Warning: I am about to use nouns as verbs! *gasp* *cringe* *bah!*
Question: If a chicken chickens, and a bird birds, then what does a human? Do humans human?
Lately I have had a strong sense of how I human. I am hesitant to say that I have a ‘why’ for the things that I do. I do not necessarily have words for them – maybe I never will.
All I know is that as dramatic change visited my life again this week, I felt secure even amidst the emotional chaos. Even in the moments of peak intensity I could sense this deep feeling of purpose in a kind of matter-of-fact way. It was quite an amazing experience to simultaneously experience grief for the sudden ending of a relationship, while also experiencing joy and calm equanimity.
It struck me that this moment of crisis might be giving me a model of how meaning and purpose might work when we are confronted with great violence. My sense of purpose felt like an anchor in those moments and saved me from washing away.
————-
Two final threads from this week (sorry for the long post!):
(This week a favorite astrologer reminded me of this quote!)
Summing up his experiment in living at Walden Pond, naturalist Henry David Thoreau said this: “I learned that if one advances confidently in the direction of his dreams, and endeavors to live the life he has imagined, he will meet with a success unexpected in common hours. He will pass an invisible boundary; new, universal, and more liberal laws will begin to establish themselves around and within him; or the old laws will be expanded, and interpreted in his favor in a more liberal sense, and he will live with the license of a higher order of beings.”

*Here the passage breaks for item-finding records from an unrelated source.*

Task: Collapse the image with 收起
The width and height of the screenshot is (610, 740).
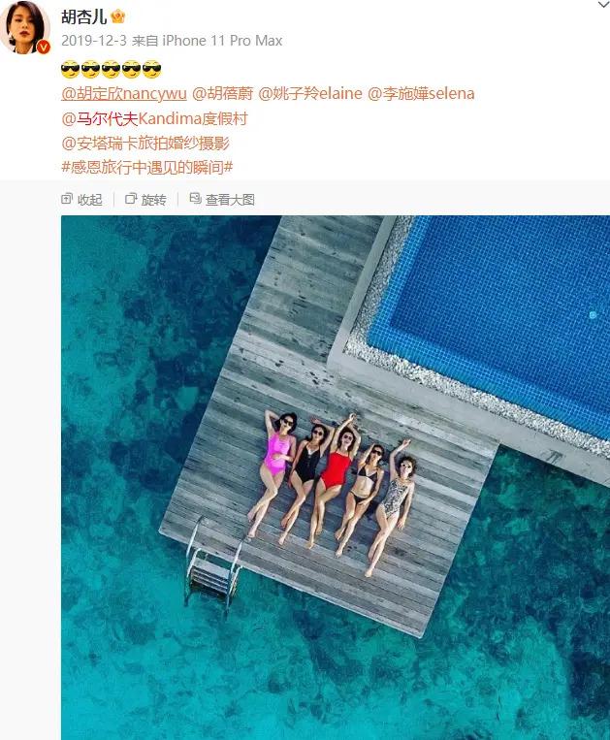Action: click(81, 199)
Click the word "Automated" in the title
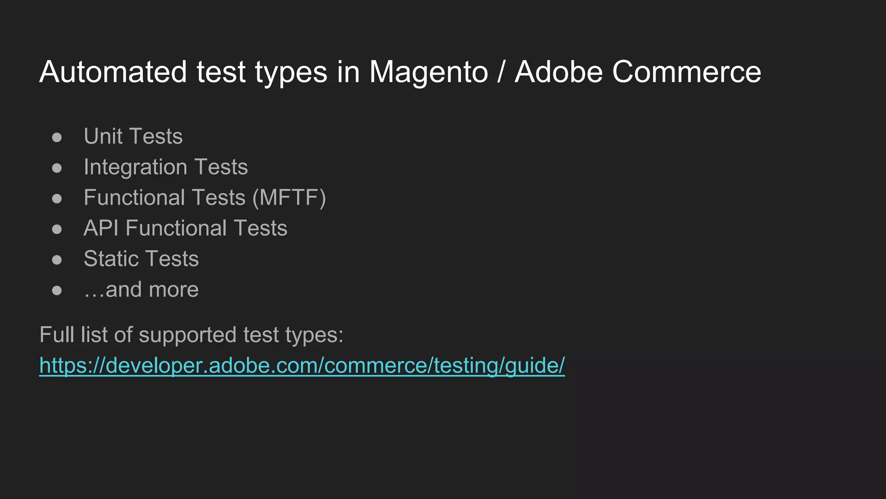The width and height of the screenshot is (886, 499). pos(113,72)
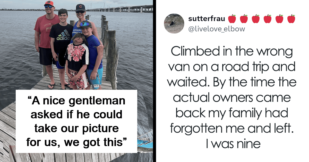Click the orange baseball cap
309x162 pixels.
coord(49,3)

There is also an old Quaker saying: ‘Proceed as Way opens!’
———–
Moving with a sense of purpose and meaning, we have the chance to move in the direction of the tides. To be carried by the river, rather than fighting it. I trust that the current runs in the direction of peace and that life will always find a way.
Erika
MemberA brief p.s. to my post from last night –
1) Just ran across this quote online and thought it pretty perfectly encapsulated well, all of it “Beginning today, treat everyone you meet as if they were going to be dead by midnight. Extend to them all the care, kindness and understanding you can muster, and do it with no thought of any reward. Your life will never be the same again.” — Og Mandino
2) I’m looking at down the line hopefully doing graduate work at Pacifica and so have just gotten a bunch of their materials. In the description of their Psychotherapy as Spiritual Practice seminar, there is the following, “Problems such as despair, emptiness, hopelessness, and lack of connection to others are commonly expressed in psychotherapy, where the spiritual dimension of these difficulties can be discussed…. Even if one takes a position that life is tragic and has no particular meaning beyond whatever we choose to give it, this too is a philosophical perspective that can legitimately be addressed in psychotherapy. While one may think of emotional difficulties as the result of a self disorder, they are also important spiritual crisis, indicating the inextricable connection between one’s psychological make-up and one’s spirituality…. The discovery of meaning in suffering is of enormous help.” I think it’s true both on and individual and societal/cultural level and thought I’d add it into the discussion – because any discussion of non-violence is inherently layered and multi-disciplinary.